+++ Extracted records +++

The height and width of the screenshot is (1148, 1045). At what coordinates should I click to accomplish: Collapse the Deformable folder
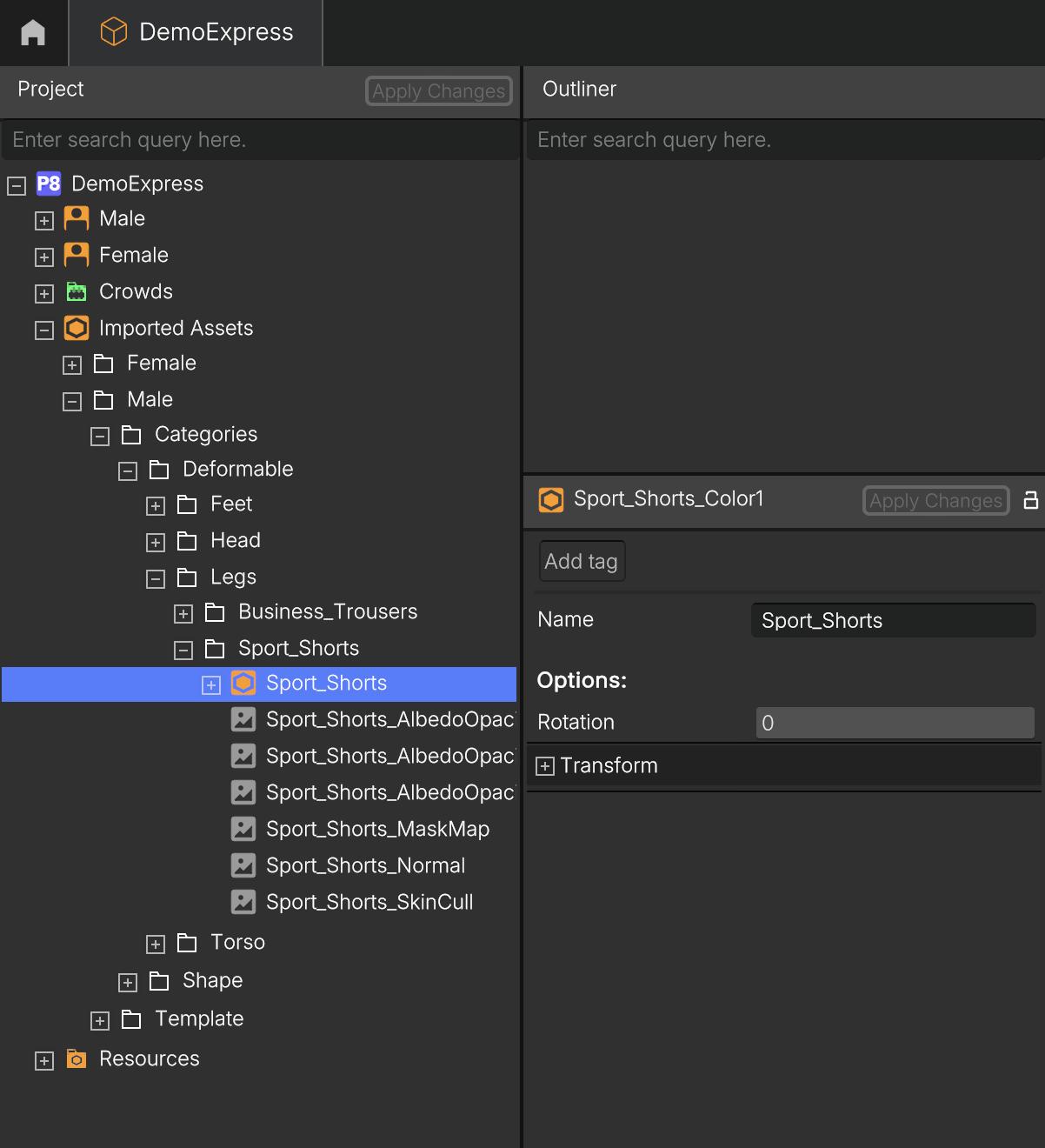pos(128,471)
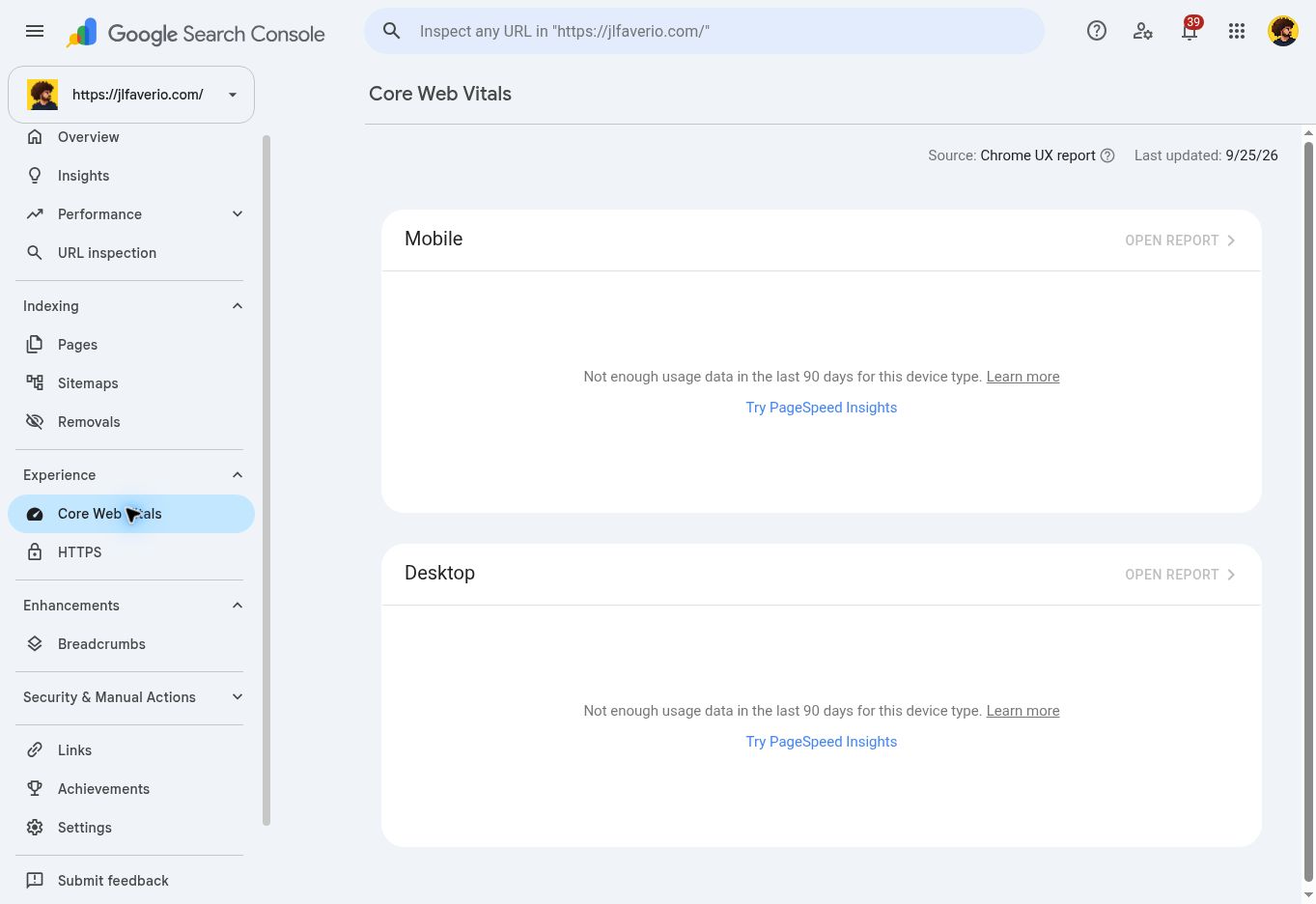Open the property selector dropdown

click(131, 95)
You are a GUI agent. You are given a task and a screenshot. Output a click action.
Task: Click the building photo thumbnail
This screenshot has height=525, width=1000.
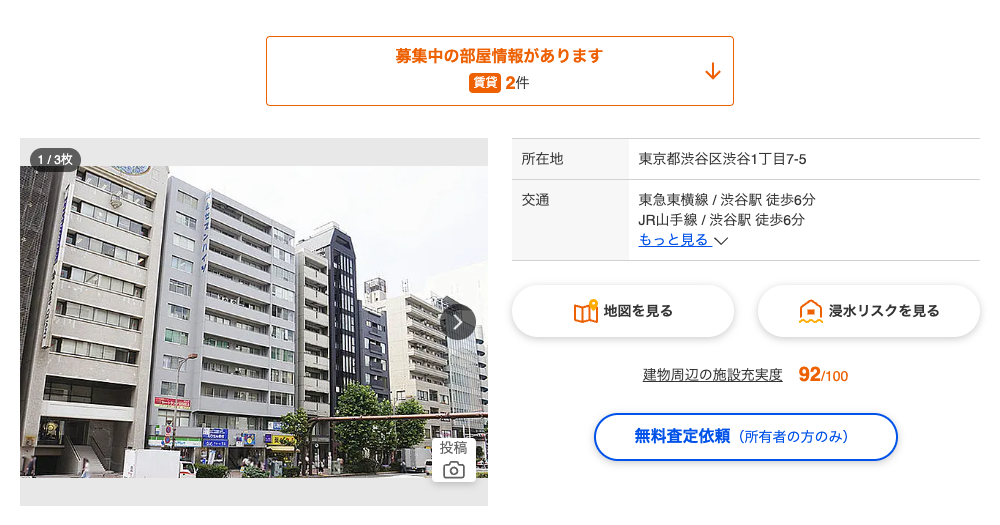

+++
+++ Extracted records +++

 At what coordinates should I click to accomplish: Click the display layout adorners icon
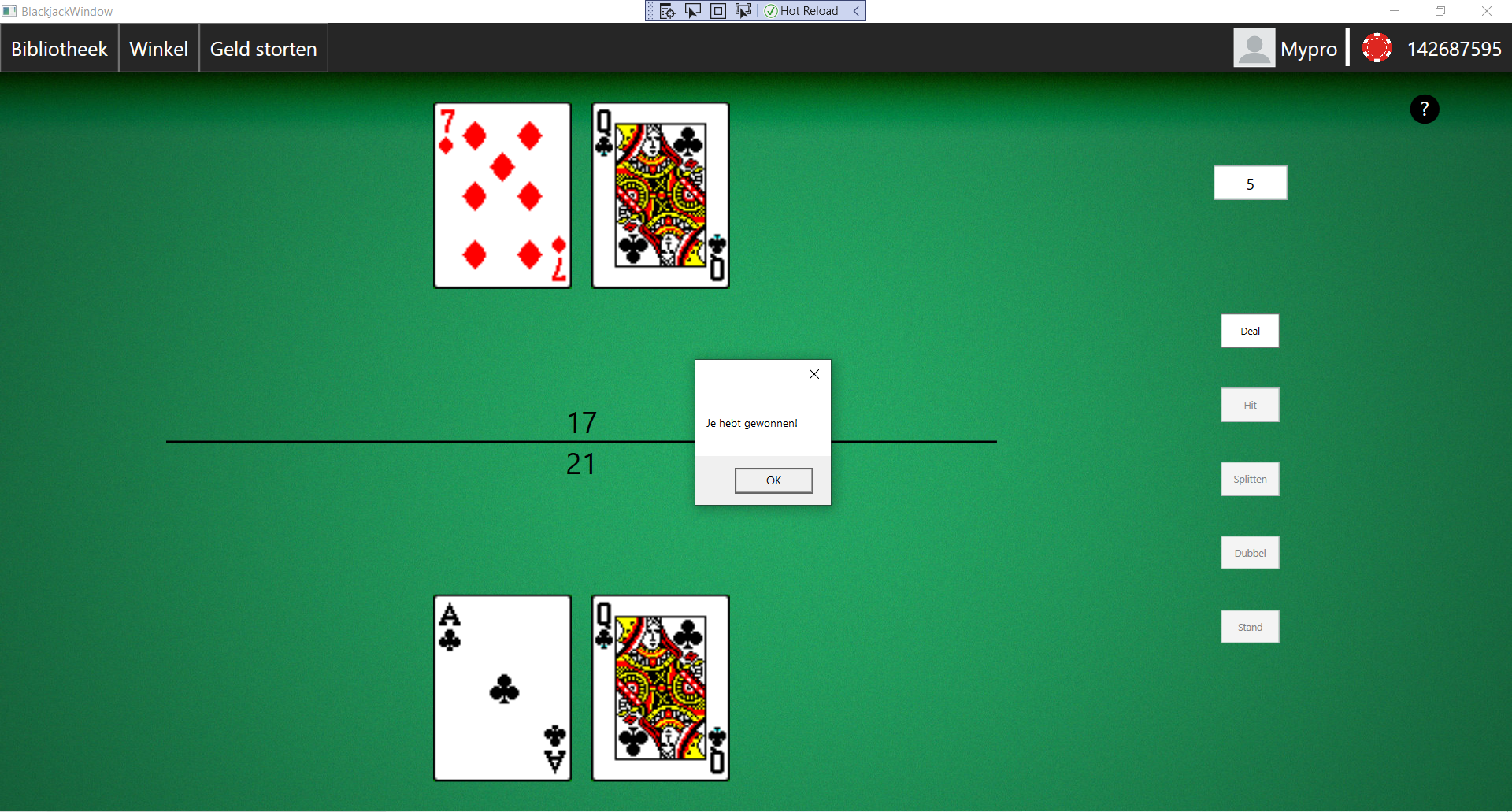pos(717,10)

+++

Could you rewrite the lines of the listing from the one holding "At what coordinates should I click to accomplish: Click" through the one holding "pos(717,10)", inclusive, with "icon" replaced by "button" and nothing else changed? Leave the pictures out.

 At what coordinates should I click to accomplish: Click the display layout adorners button
pos(717,10)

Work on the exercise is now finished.